#### PASSAGE
--------------------------------

So im trying to setup a script for unlocking users accounts.

Right now this is what i have:

function unlocktm

{
$user = read-host "Who is the user?"

Unlock-ADAccount -Identity $user -Credential adminaccount

Write-host "Account for $user has been unlocked!"
}

now here is the difficult part, our users usernames are based off their email. and we switched email formats like last year. So some peoples emails are [email protected] and others are [email protected]

So when that script i have now asks "who is the user?" i have to put in and know that users username style (either first.lastname or flastname). Well with 1500 users, i dont exactly know every ones emails off the top of my head.

So what im trying to do is make it so that when it asks for "who is this user?" i can just put in John Doe, itll run a second script i have setup that can search for that user in AD, pull the attribute and apply it into the first script. Let me explain better. For the time being i have a second script that is this:

function findtm

{
$Firstname = Read-Host "What is the users Firstname?"
$Lastname = Read-Host "What is the Users Lastname?"
Get-ADUser -Filter "Surname -like '$Lastname*' -and GivenName -like '$Firstname*'"
}

and that pulls the info about that user and shows me what their email style is. That email style is under the "samaccountname".

So ultimately, what i need it to do is:

I run the function, it asks me for the user.

I can just put in "John Doe"

and it will then run that second script in the background that searches for "John Doe" and then if it finds a John Doe, its grabs the "samaccountname" property (either john.doe or jdoe), attaches that to the answer in replace of the "john doe" and then the script runs the unlockad command for john doe and unlocks his account.

Im probably over thinking this by a large margin, but i was thinking a If-else could do it but i have no clue how to to set it up to pull that "samaccountname" property.

CodePudding user response:

In my opinion you should think of your functions as independent units, that take in the information they need as parameters. I would typically leave prompting or user interaction to the outermost layer.

--------------------------------

#### DATASET RECORDS
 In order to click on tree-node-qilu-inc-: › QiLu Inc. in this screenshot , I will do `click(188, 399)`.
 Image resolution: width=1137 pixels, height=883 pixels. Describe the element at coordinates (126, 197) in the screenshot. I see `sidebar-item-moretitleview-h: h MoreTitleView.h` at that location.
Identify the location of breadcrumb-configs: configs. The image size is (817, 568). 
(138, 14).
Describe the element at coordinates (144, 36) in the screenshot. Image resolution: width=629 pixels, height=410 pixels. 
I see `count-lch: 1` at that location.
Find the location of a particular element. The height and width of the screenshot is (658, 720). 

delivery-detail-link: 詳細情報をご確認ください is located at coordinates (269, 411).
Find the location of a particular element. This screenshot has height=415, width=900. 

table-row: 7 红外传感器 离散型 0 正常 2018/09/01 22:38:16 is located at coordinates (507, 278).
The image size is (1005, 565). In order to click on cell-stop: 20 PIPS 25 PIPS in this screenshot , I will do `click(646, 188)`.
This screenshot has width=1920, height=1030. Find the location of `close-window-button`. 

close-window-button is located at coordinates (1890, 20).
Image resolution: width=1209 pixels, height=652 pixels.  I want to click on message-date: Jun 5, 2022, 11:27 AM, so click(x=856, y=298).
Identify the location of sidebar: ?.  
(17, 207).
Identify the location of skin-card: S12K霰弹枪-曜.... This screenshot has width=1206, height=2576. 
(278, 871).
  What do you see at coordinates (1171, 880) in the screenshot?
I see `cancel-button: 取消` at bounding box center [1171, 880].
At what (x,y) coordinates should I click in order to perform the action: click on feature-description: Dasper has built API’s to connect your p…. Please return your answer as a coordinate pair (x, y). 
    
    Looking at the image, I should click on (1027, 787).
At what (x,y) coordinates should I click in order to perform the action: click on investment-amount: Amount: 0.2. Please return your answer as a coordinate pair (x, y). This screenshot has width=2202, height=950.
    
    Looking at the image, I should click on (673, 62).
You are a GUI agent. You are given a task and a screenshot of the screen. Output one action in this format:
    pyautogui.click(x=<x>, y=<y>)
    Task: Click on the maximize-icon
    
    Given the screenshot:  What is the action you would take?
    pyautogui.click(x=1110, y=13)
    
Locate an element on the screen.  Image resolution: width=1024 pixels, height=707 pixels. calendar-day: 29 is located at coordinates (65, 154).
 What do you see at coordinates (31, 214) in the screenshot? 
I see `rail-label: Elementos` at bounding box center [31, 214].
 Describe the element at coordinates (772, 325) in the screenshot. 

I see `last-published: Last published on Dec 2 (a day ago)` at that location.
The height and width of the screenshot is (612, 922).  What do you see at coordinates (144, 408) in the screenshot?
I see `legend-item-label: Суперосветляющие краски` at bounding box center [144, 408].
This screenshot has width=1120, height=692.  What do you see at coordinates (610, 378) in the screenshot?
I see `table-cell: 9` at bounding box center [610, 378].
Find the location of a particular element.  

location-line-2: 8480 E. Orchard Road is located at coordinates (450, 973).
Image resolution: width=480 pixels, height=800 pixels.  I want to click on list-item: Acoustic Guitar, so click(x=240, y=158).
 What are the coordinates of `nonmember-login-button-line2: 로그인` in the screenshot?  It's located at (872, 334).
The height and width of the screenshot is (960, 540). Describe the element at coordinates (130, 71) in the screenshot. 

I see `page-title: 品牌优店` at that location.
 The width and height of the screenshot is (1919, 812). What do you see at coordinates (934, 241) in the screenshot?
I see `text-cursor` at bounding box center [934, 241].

--------------------------------

Continue the PowerShell thread on unlocking Active Directory accounts from where it stops.

Consider that Get-ADUser returns an object that can be used with Unlock-ADAccount as well.

function unlocktm
{
param($Identity)

Unlock-ADAccount -Identity $Identity -Credential adminaccount

Write-host "Account for $($Identity.SamAccountName) has been unlocked!"
}

function findtm
{
param($Firstname, $Lastname)
Get-ADUser -Filter "Surname -like '$Lastname*' -and GivenName -like '$Firstname*'"
}

# the outer script area
$Firstname = Read-Host "What is the users Firstname?"
$Lastname = Read-Host "What is the Users Lastname?"

$Id = findtm -Firstname $Firstname -Lastname $Lastname
unlocktm -Identity $id

Now, if you want to make it a little more fancy:

function unlocktm
{
  [CmdletBinding()]
  param(
    [Parameter(ValueFromPipeline=$true)]
    $Identity
  )

  Process {
    Unlock-ADAccount -Identity $Identity -Credential adminaccount

    Write-host "Account for $($Identity.SamAccountName) has been unlocked!"
  }
}

function findtm
{
param($Firstname, $Lastname)
Get-ADUser -Filter "Surname -like '$Lastname*' -and GivenName -like '$Firstname*'"
# by simply calling this, the value returned becomes the return value of your function
}

# the outer script area
$Firstname = Read-Host "What is the users Firstname?"
$Lastname = Read-Host "What is the Users Lastname?"

findtm -Firstname $Firstname -Lastname $Lastname | unlocktm

There are lots of possibilities, but perhaps this is a good start?